Tuesday, 16 October 2018

Philip Kerr - Greeks Bearing Gifts


Rating: 4/5

Review:
A good read

I realise that this is tantamount to sacrilege, but I didn’t get on very well with the early Bernie Gunther books and haven’t read one for some time. I thought I’d try Greeks Bearing Gifts to see whether the later books suited me better and was pleasantly surprised to enjoy it.

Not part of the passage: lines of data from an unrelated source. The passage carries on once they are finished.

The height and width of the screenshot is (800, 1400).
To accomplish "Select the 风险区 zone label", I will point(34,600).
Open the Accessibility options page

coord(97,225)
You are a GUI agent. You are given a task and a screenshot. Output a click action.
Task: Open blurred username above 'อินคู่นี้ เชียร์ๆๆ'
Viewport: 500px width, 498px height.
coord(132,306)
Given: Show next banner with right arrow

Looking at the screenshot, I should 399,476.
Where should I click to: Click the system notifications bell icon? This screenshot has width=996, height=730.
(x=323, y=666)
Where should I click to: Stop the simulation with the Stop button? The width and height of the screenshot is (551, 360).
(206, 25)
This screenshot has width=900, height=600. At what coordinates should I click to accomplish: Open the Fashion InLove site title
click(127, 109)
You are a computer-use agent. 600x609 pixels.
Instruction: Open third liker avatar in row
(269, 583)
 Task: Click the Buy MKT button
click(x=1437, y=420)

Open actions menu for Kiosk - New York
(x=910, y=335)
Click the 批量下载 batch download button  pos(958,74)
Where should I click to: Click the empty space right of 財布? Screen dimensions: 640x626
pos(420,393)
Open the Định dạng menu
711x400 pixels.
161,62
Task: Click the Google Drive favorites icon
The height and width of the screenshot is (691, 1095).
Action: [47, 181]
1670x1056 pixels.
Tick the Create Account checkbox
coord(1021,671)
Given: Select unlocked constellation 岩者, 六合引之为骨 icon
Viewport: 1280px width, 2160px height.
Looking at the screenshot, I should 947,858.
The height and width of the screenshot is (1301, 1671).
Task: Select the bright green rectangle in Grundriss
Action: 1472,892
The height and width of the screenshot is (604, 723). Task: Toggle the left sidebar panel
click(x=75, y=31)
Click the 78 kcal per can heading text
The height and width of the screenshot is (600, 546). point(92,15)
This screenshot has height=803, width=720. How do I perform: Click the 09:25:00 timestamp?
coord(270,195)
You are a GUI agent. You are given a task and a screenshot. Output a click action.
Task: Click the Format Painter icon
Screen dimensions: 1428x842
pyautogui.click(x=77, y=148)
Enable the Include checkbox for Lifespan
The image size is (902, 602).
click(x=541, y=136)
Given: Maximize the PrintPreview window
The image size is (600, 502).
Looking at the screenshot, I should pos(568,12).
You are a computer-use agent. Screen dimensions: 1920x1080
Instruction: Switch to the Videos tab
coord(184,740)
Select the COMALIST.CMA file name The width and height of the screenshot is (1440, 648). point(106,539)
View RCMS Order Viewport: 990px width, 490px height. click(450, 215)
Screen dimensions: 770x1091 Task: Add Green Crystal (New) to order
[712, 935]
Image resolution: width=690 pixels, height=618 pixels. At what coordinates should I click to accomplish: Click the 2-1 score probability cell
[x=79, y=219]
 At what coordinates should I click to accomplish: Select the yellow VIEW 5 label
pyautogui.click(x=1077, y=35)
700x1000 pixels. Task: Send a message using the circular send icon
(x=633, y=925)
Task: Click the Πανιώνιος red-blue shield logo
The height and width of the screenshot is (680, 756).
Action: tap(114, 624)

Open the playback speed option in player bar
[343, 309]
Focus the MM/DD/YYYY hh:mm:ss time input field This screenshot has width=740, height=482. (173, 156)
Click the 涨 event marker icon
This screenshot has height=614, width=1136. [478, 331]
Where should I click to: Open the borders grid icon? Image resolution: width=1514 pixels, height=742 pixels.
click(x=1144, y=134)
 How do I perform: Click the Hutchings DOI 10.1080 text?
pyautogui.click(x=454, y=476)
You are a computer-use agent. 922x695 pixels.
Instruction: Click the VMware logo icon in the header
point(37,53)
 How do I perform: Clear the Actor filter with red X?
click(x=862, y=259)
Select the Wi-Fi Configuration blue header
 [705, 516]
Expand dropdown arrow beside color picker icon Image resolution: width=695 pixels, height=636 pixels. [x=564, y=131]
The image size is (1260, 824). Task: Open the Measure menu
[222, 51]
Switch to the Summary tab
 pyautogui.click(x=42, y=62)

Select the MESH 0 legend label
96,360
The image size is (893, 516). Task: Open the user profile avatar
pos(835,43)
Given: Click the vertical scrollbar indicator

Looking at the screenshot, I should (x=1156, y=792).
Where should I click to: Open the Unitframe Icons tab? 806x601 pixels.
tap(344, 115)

It is 1957 and Bernie (under an assumed name) is eventually helped into a job as an insurance investigator, which he proves to be very good at. He is sent to Greece to look into the apparently accidental sinking of a boat and becomes embroiled in a plot involving German war criminals, gold plundered from the Jews murdered in Greece and so on. It’s a complicated, twisty plot, but a good one, which is rich in Kerr’s research into the subject and which makes for an involving read.

I have to say that the book is too long and Kerr is very keen to show off his research in lengthy speeches by various characters which, while accurate, don’t really ring true as dialogue. However, the relentless hard-boiled wisecracking of the earlier books is largely absent and the gratuitous misogyny is dialled down to the level of sexism which might be expected from someone like Bernie in 1957, both of which were a considerable relief to me.

So, for me this is a good read rather than a brilliant one, but well worth a look; there’s plenty to like and to think about here.